Question 1: A taxpaying, levered firm's optimal capital structure:
- is 100 percent equity financing.
- consists of equal amounts of debt and equity financing.
- is the mixture of debt and equity financing that minimizes the firm's aftertax cost of debt.
- is the mixture of debt and equity financing that minimizes the weighted average cost of capital.
- is 100 percent debt financing.
Question 2: SmithKline Company's bonds are currently selling for $1,157.75 per $1000 par-value bond. The bonds have a 10 percent coupon rate and will mature in 10 years. What is the approximate yield to maturity?

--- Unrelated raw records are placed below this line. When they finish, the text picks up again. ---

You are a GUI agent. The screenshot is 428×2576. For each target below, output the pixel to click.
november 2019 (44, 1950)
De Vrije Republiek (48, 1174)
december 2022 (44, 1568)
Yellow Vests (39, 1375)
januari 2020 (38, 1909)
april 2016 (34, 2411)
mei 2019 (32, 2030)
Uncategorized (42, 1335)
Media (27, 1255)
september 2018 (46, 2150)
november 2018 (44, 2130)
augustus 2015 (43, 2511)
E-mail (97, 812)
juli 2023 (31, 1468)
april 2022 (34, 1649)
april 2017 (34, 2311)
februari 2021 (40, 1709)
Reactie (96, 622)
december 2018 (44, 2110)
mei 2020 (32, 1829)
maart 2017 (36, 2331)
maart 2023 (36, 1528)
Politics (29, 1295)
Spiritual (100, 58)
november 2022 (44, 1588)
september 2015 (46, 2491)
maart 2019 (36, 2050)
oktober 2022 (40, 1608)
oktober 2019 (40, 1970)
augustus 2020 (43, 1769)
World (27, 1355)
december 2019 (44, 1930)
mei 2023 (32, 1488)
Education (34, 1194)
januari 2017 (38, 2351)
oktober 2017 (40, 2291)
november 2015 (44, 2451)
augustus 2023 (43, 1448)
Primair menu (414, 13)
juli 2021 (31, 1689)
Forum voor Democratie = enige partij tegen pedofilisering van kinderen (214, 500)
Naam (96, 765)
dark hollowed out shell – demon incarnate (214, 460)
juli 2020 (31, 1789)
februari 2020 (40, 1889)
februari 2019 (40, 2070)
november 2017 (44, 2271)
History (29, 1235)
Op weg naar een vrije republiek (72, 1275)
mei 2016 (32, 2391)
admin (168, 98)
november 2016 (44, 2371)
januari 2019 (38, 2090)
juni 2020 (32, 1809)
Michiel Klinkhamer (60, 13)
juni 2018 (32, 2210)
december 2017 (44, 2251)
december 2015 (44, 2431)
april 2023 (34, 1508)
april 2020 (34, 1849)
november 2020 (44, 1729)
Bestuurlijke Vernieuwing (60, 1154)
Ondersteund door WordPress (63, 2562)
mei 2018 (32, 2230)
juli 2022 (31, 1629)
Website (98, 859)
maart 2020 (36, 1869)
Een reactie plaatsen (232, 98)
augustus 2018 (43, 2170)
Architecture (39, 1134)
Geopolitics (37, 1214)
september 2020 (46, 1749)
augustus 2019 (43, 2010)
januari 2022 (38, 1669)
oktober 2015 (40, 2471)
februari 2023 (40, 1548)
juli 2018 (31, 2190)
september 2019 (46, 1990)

Question 3: Which of the following is true regarding bonds?
- Most bonds do not carry default risk.
- Municipal bonds are free of default risk.
- Bonds are not sensitive to changes in the interest rates.

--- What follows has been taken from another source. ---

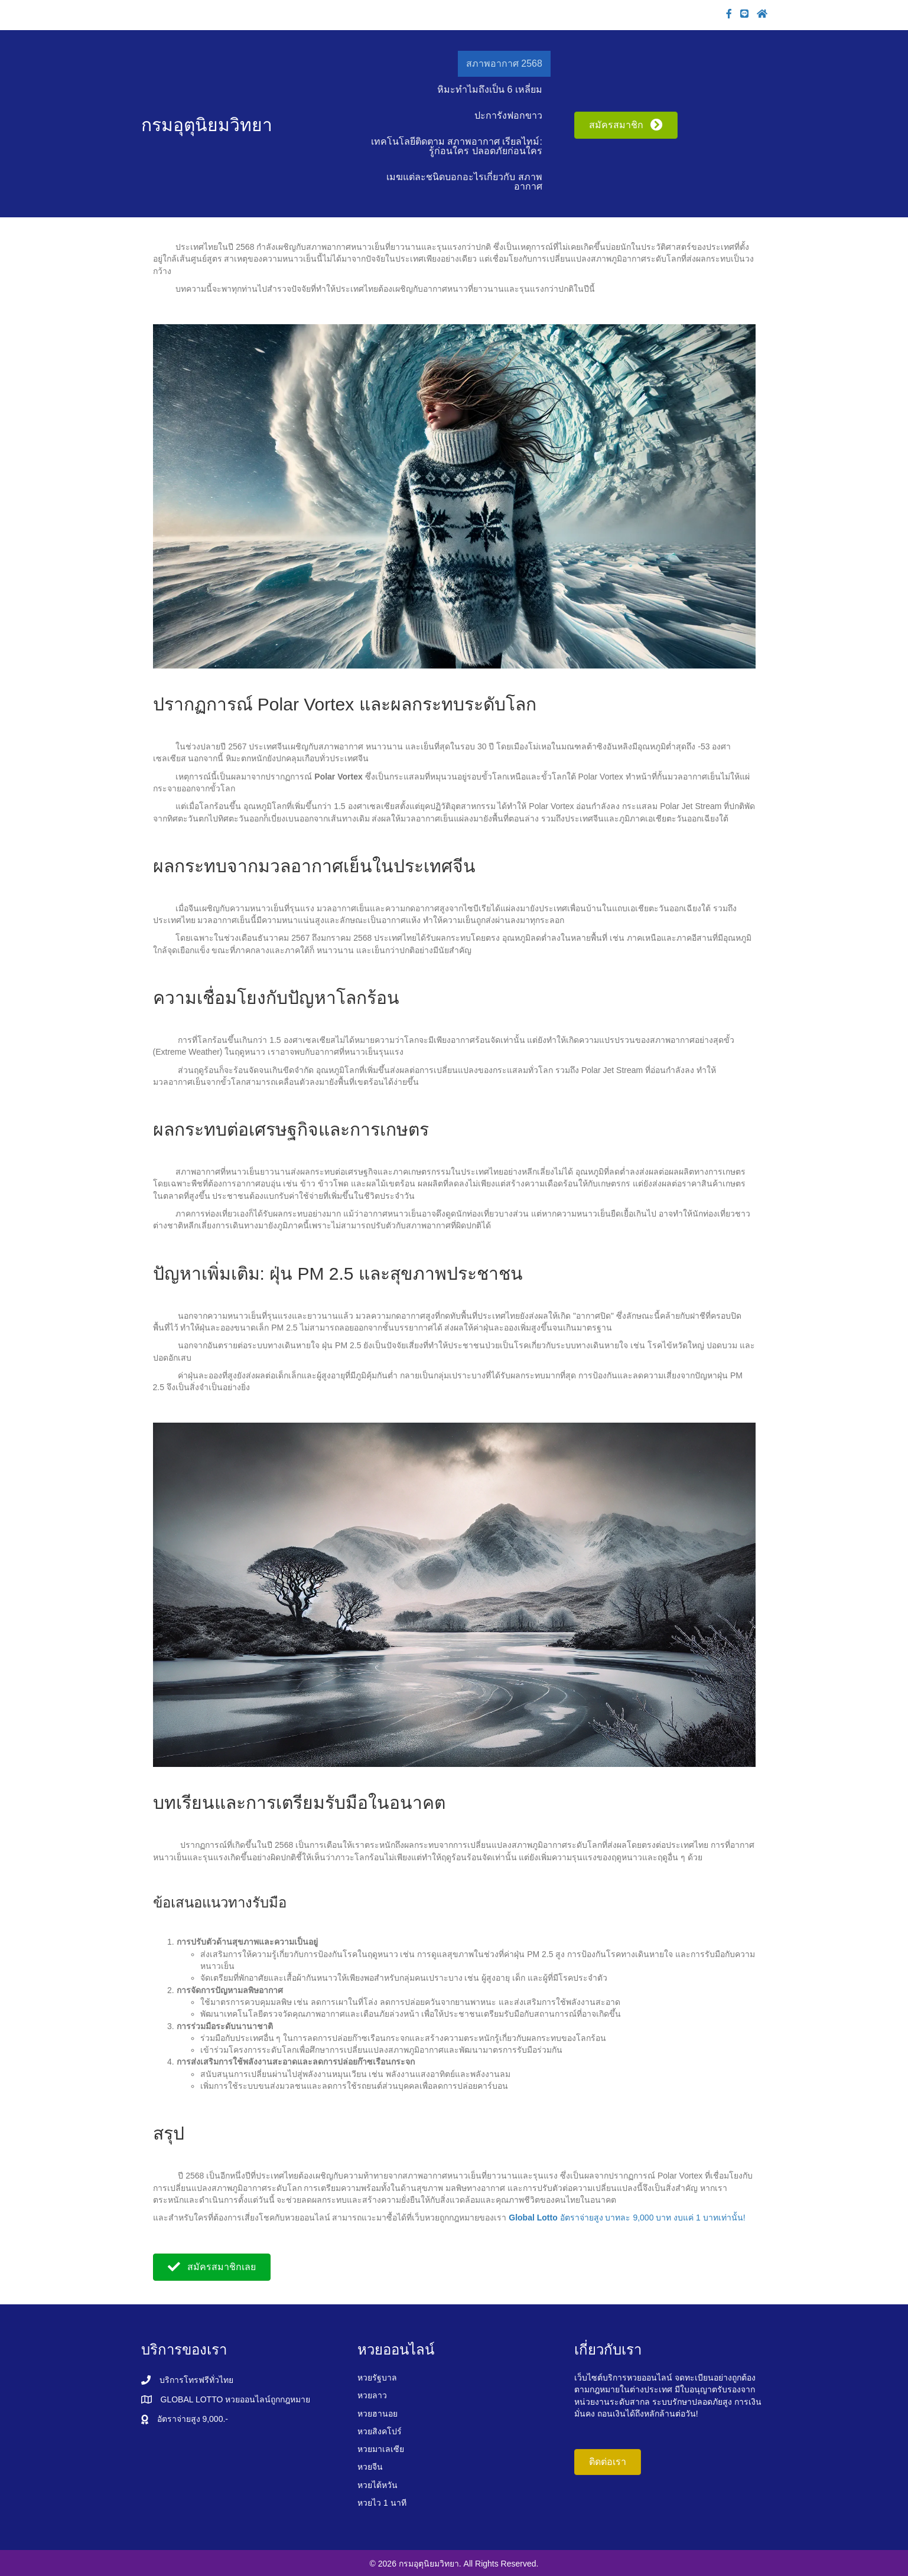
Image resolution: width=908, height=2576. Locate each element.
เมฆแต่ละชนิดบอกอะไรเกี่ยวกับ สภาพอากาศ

- Moody's and Standard and Poor's provide information regarding a bondâ's interest rate risk.
- None of the above is true
Question 4: Two years ago, Maple Enterprises issued six percent, 20-year bonds and Temple Corp issued six percent, 10-year bonds. Since their time of issue, interest rates have increased. Which of the following statements is true of each firm's bond prices in the market, assuming they have equal risk?
- Maple's decreased more than Temple's
- Temple's decreased more than Maple's
- Maple's increased more than Temple's
- They are both priced the same
Question 5: A call provision in a bond agreement grants the issuer the right to:
- repurchase the bonds prior to maturity at a pre-specified price.
- replace the bonds with equity securities.
- repurchase the bonds after maturity at a pre-specified price.
- change the coupon rate, provided the bondholders are notified in advance.
- buy back the bonds on the open market prior to maturity.